February Reading 2021: Bennett, Rainsford, Galloway, Clark, Bonnet, Didion, de Kerangal, Levi

This post is built out of my year-long reading thread on Twitter, but expanded. You can read January’s reading round-up here.

I followed Claire Fuller’s Uncommon Ground with The Vanishing Half by Brit Bennett. Two books about twins, which I read – in part – for a thing about twins in literature that I hope to be able to share soon. I was impressed by Bennett’s book without particularly being captivated by it. The characters were strong, and the through-line from generation to generation allowed her to cover a lot of ground. (The plot: twin light-skinned African-American girls in the Deep South of the 1960s go their separate ways, one passing as white, one staying black, their stories reconverging when their daughters meet, these two cousins having been entirely unaware of each other’s existence until they met.) 

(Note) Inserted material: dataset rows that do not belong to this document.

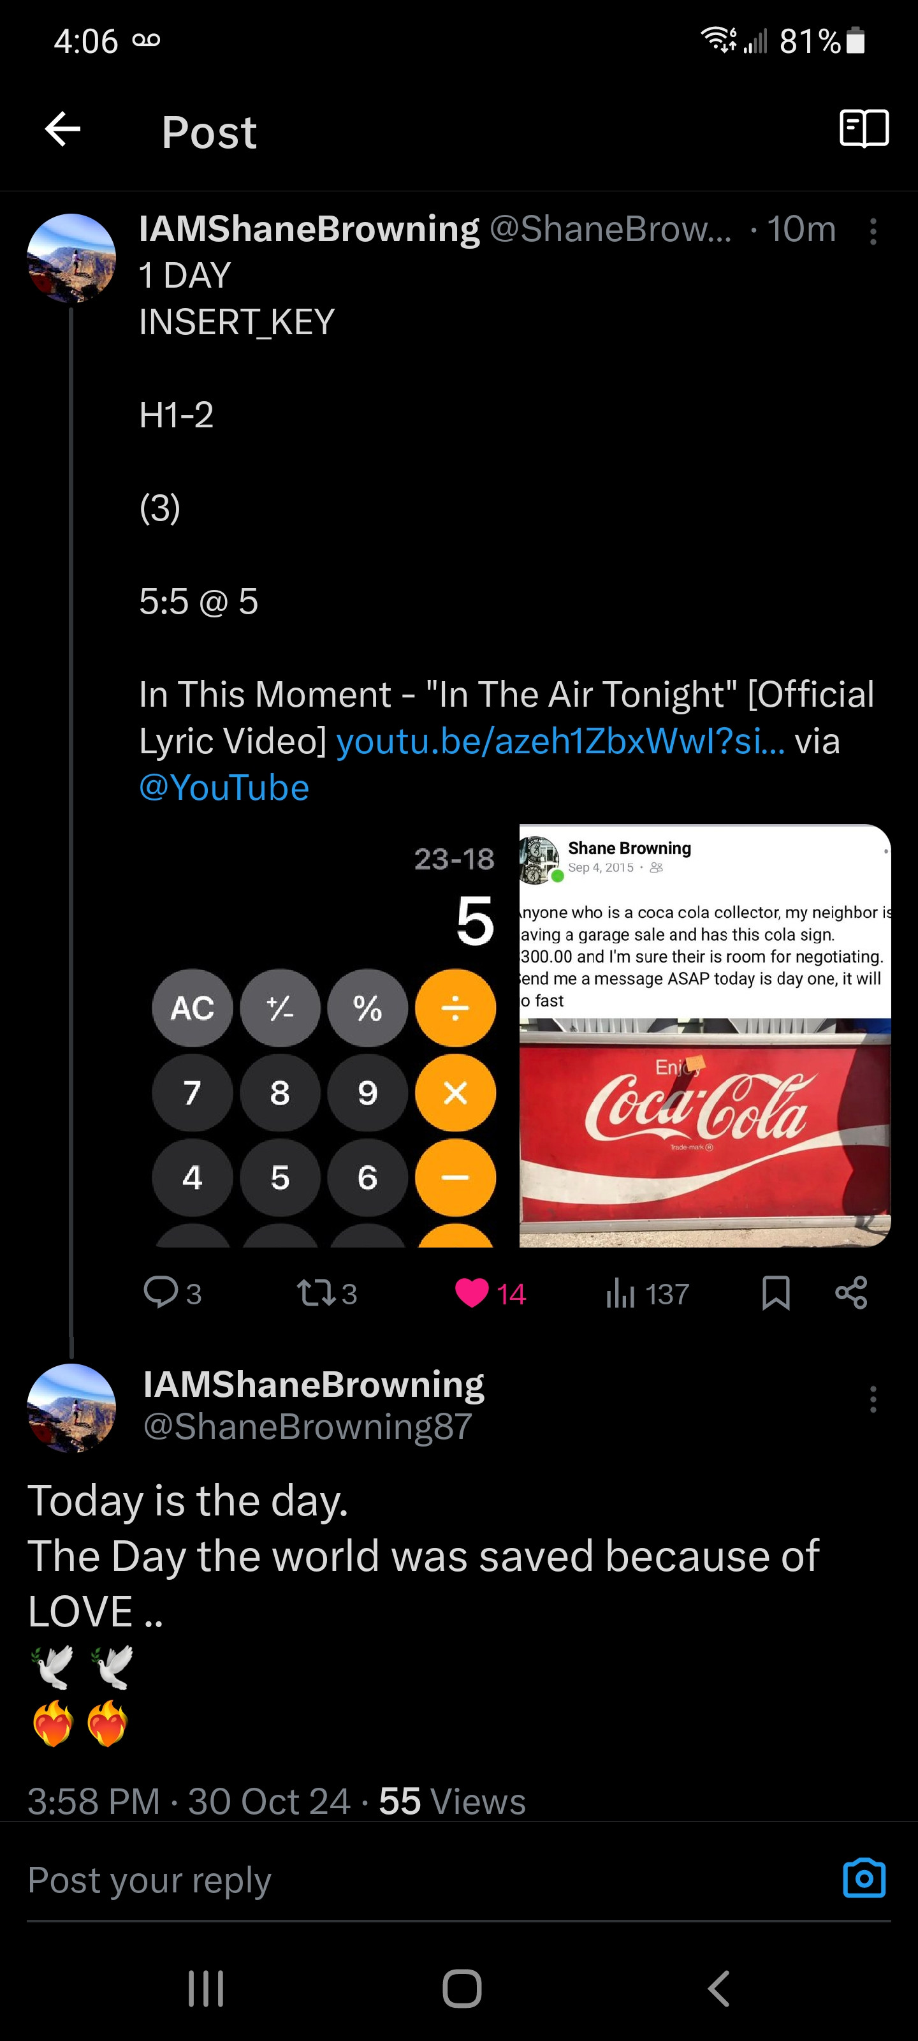Open the @YouTube mention
Image resolution: width=918 pixels, height=2041 pixels.
224,788
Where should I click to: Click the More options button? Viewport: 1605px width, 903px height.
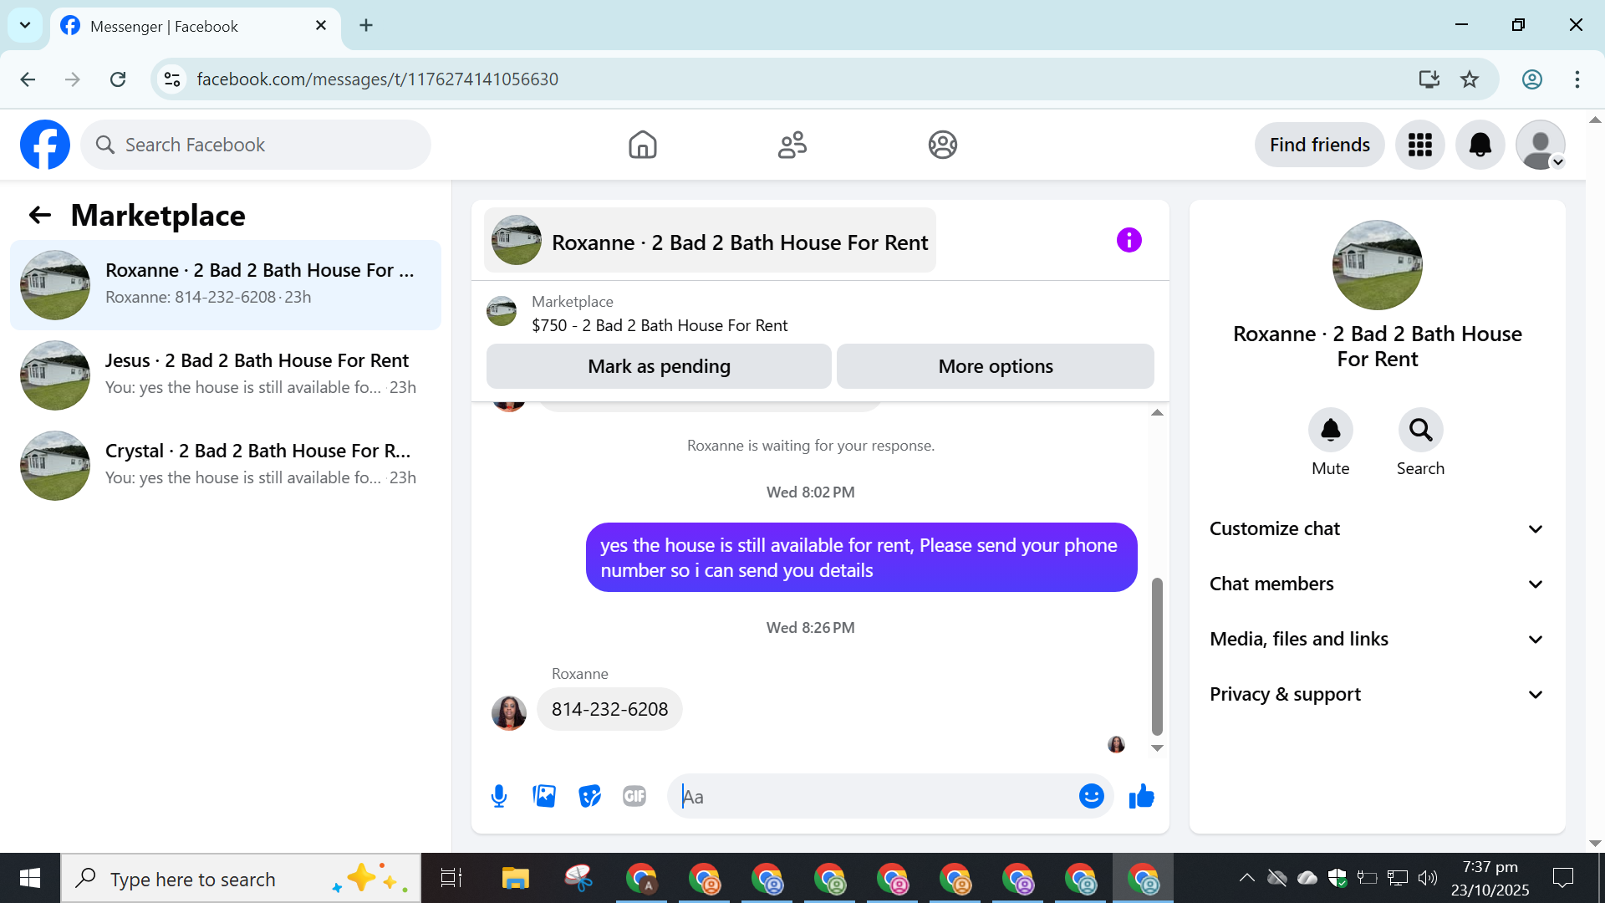[x=995, y=366]
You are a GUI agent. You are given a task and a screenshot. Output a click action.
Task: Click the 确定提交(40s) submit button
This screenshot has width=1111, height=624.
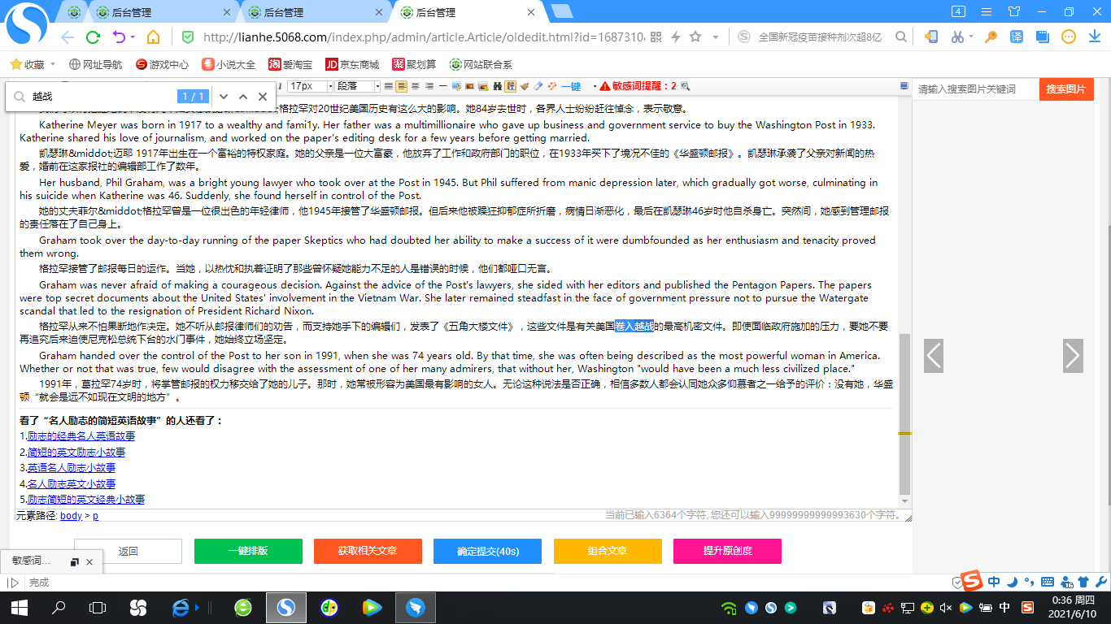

The narrative is shared out, and I liked seeing the daughters’ lives given as much space as their mothers’, but somehow I felt the novel didn’t have a true centre of gravity, a moral place from which it was being told. Which means the novel’s climactic moment (no spoilers) didn’t really have the emotional punch I was expecting, and wanted This is one of those books that feels rather as if it’s a treatment for a television series. The characters are there, but the work needed to make them really count is not; it’s as if it’s been delegated to a hypothetical director and cast. (Book not pictured as it was a loan, now returned.)

Another twins book was Redder Days by Sue Rainsford, like Bennett an author I hadn’t read before. This was a weird, slippery novel that comes on like an eco-dystopian fiction (shades of Oryx and Crake by Margaret Atwood), dropping us into an ailing world that’s reeling from the impact of some kind of viral cataclysm, and is now waiting feverishly for the oncoming end, a true apocalypse the characters call ‘The Storm’. 

But with its isolated setting and tight character list – centred around a pair of adult twins, their mother, and a guru who has drawn them out to a remote commune to await total destruction – it’s more local in its emotional dynamics than global.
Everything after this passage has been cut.